Finding the destruction of a training crag, which a group of psyched people had spent countless days/weeks cleaning and bolting and which was directly impacting on nobody, 'mildly amusing'...

I still think that's bollocks.

Why "yet"? I think you're making assumptions again: that someone who has messed around in big mountains at some point in their life should automatically feel allegiance to people scratching up a damp slate quarry?

And how about automatically showing some fucking basic courtesy for other people's hard efforts to create something they're really psyched about; and how about feeling it's not really right that it gets trashed by ethic police twats. It's not about 'showing allegiances'.

Sorry, it just seems a very contrived activity to me and my prejudices aren't helped by the involvement of dodgy sponsors like over-caffeinated sugary drink company back when mixed/ dry-tooling was trendy.

So this makes it amusing to you when a bunch of psyched climbers - nearly all of them amateur dudes like you and me - have their training crag trashed does it? WTF are you on??
I can only imagine you think all dry-toolers go around wearing red-bull helmets like Scott Muir did 10 years ago.

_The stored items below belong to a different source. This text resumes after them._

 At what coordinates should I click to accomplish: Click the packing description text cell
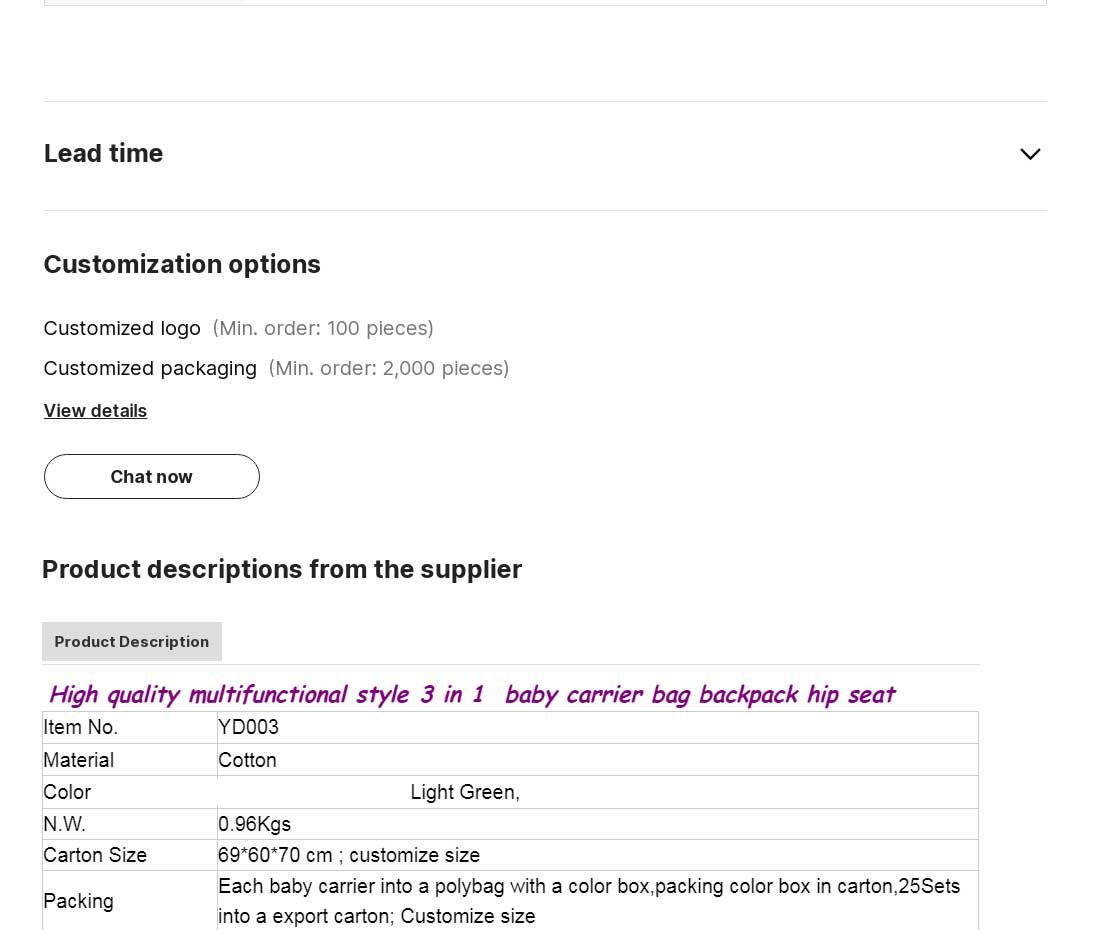598,901
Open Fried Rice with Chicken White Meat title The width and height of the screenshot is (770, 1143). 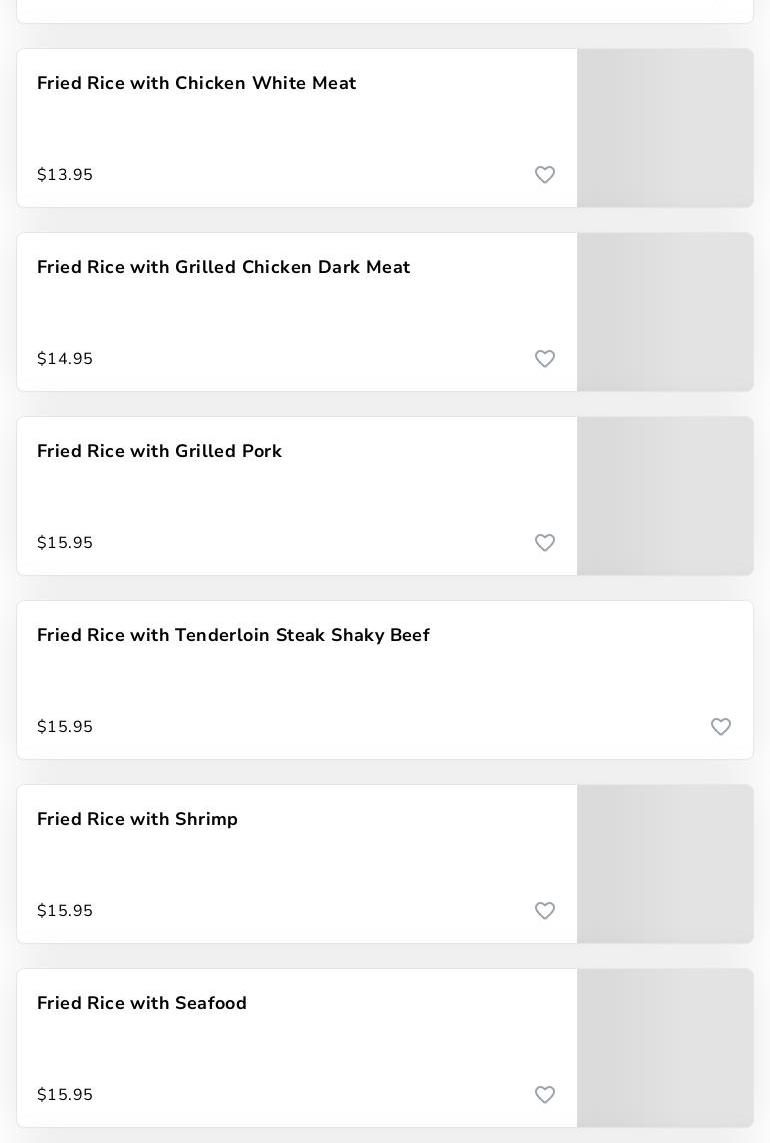pyautogui.click(x=196, y=83)
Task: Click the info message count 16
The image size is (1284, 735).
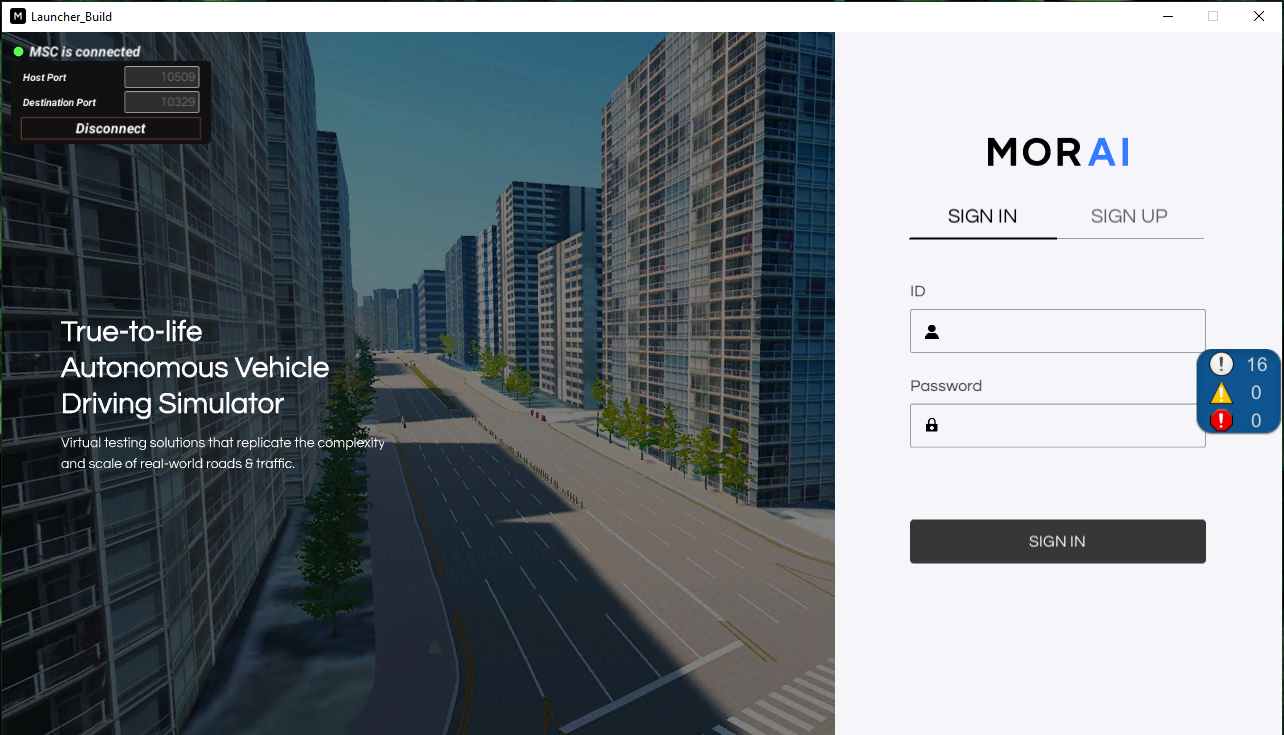Action: [1256, 364]
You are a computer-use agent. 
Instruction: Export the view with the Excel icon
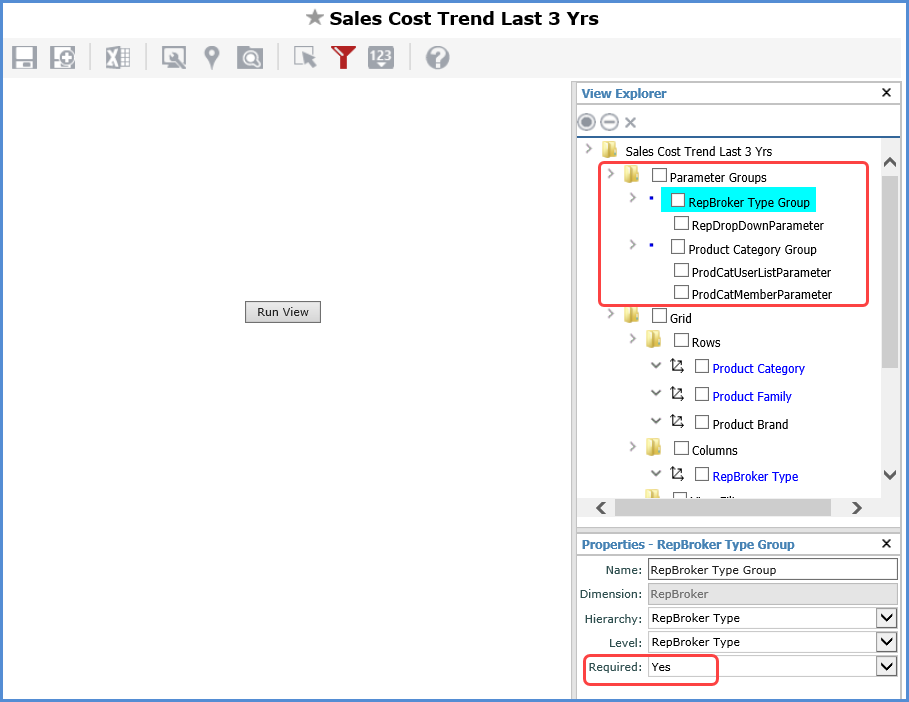pos(118,57)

And let's be clear that "directly impacting on nobody" is not a defence typically accepted by the UK ethics police. I gave Carn Vellan as an example in my first post: a steep neglected cliff where a few people fancied doing some hard sport climbing, which was debolted by vigilantes then had its fate sealed by a BMC area committee. A sad situation IMO.

No defence against dogmatic ethics police twats who go around chopping bolts - no, it isn't. But why are you mentioning it as if it somehow justifies what you're saying - you're not the bolt-chopping ethics police. You're someone, it seems, who thinks it's amusing that people's hard work got trashed by the ethics police.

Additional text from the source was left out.